Problem to solve ▸
Every line of the data must be copied exactly.
_ _ _ _ _
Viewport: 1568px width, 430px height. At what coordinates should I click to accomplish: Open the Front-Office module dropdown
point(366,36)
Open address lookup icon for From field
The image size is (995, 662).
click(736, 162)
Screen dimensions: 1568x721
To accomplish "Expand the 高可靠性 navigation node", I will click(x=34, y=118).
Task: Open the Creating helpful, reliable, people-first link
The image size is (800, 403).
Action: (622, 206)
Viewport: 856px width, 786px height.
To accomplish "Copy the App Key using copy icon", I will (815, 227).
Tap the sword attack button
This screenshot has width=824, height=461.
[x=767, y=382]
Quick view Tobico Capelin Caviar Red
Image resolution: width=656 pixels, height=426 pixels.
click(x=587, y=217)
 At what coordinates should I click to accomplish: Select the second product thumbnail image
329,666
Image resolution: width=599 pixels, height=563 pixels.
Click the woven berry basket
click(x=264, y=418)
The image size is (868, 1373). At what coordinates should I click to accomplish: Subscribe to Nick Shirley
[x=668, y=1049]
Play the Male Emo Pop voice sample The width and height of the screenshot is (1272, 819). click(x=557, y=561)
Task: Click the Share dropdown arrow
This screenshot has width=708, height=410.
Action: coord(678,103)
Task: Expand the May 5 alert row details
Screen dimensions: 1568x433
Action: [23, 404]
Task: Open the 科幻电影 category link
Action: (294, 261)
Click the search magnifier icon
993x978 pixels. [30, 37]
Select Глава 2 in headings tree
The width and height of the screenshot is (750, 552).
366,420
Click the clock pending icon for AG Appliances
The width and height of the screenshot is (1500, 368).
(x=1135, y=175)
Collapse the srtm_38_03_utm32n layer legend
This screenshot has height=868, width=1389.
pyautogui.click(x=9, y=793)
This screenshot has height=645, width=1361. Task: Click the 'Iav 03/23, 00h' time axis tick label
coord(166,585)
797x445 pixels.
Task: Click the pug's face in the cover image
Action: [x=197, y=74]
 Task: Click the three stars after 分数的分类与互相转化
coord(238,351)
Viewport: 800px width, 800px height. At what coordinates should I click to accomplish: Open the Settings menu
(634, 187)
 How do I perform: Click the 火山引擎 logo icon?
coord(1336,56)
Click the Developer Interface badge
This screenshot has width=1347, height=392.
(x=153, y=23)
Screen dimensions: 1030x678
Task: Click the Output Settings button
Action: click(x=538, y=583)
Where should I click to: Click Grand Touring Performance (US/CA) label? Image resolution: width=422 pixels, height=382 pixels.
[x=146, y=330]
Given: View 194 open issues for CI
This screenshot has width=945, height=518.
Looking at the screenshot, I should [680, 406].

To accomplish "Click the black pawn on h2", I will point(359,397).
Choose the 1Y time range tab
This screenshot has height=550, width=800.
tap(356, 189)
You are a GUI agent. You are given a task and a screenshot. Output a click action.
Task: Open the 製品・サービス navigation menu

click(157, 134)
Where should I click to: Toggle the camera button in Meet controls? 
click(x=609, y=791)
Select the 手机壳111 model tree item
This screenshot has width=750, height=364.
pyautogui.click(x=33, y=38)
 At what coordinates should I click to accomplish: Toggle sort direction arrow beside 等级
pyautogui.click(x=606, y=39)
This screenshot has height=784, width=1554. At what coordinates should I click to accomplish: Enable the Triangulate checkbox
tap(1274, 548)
_ _ _ _ _
Worked solution ▸
Viewport: 1568px width, 430px height. At what coordinates should I click to accomplish: Open the Front-Office module dropdown
point(366,36)
Open address lookup icon for From field
The image size is (995, 662).
click(736, 162)
Screen dimensions: 1568x721
To accomplish "Expand the 高可靠性 navigation node", I will click(x=34, y=118).
Task: Open the Creating helpful, reliable, people-first link
The image size is (800, 403).
Action: (622, 206)
Viewport: 856px width, 786px height.
To accomplish "Copy the App Key using copy icon", I will (815, 227).
Tap the sword attack button
This screenshot has width=824, height=461.
[x=767, y=382]
Quick view Tobico Capelin Caviar Red
Image resolution: width=656 pixels, height=426 pixels.
click(x=587, y=217)
 At what coordinates should I click to accomplish: Select the second product thumbnail image
329,666
Image resolution: width=599 pixels, height=563 pixels.
Click the woven berry basket
click(x=264, y=418)
The image size is (868, 1373). At what coordinates should I click to accomplish: Subscribe to Nick Shirley
[x=668, y=1049]
Play the Male Emo Pop voice sample The width and height of the screenshot is (1272, 819). click(x=557, y=561)
Task: Click the Share dropdown arrow
This screenshot has width=708, height=410.
Action: coord(678,103)
Task: Expand the May 5 alert row details
Screen dimensions: 1568x433
Action: [23, 404]
Task: Open the 科幻电影 category link
Action: (294, 261)
Click the search magnifier icon
993x978 pixels. [30, 37]
Select Глава 2 in headings tree
The width and height of the screenshot is (750, 552).
366,420
Click the clock pending icon for AG Appliances
The width and height of the screenshot is (1500, 368).
(x=1135, y=175)
Collapse the srtm_38_03_utm32n layer legend
This screenshot has height=868, width=1389.
pyautogui.click(x=9, y=793)
This screenshot has height=645, width=1361. Task: Click the 'Iav 03/23, 00h' time axis tick label
coord(166,585)
797x445 pixels.
Task: Click the pug's face in the cover image
Action: [x=197, y=74]
 Task: Click the three stars after 分数的分类与互相转化
coord(238,351)
Viewport: 800px width, 800px height. At what coordinates should I click to accomplish: Open the Settings menu
(634, 187)
 How do I perform: Click the 火山引擎 logo icon?
coord(1336,56)
Click the Developer Interface badge
This screenshot has width=1347, height=392.
(x=153, y=23)
Screen dimensions: 1030x678
Task: Click the Output Settings button
Action: click(x=538, y=583)
Where should I click to: Click Grand Touring Performance (US/CA) label? Image resolution: width=422 pixels, height=382 pixels.
[x=146, y=330]
Given: View 194 open issues for CI
This screenshot has width=945, height=518.
Looking at the screenshot, I should [680, 406].

To accomplish "Click the black pawn on h2", I will point(359,397).
Choose the 1Y time range tab
This screenshot has height=550, width=800.
tap(356, 189)
You are a GUI agent. You are given a task and a screenshot. Output a click action.
Task: Open the 製品・サービス navigation menu

click(157, 134)
Where should I click to: Toggle the camera button in Meet controls? 
click(x=609, y=791)
Select the 手机壳111 model tree item
This screenshot has width=750, height=364.
pyautogui.click(x=33, y=38)
 At what coordinates should I click to accomplish: Toggle sort direction arrow beside 等级
pyautogui.click(x=606, y=39)
This screenshot has height=784, width=1554. At what coordinates should I click to accomplish: Enable the Triangulate checkbox
tap(1274, 548)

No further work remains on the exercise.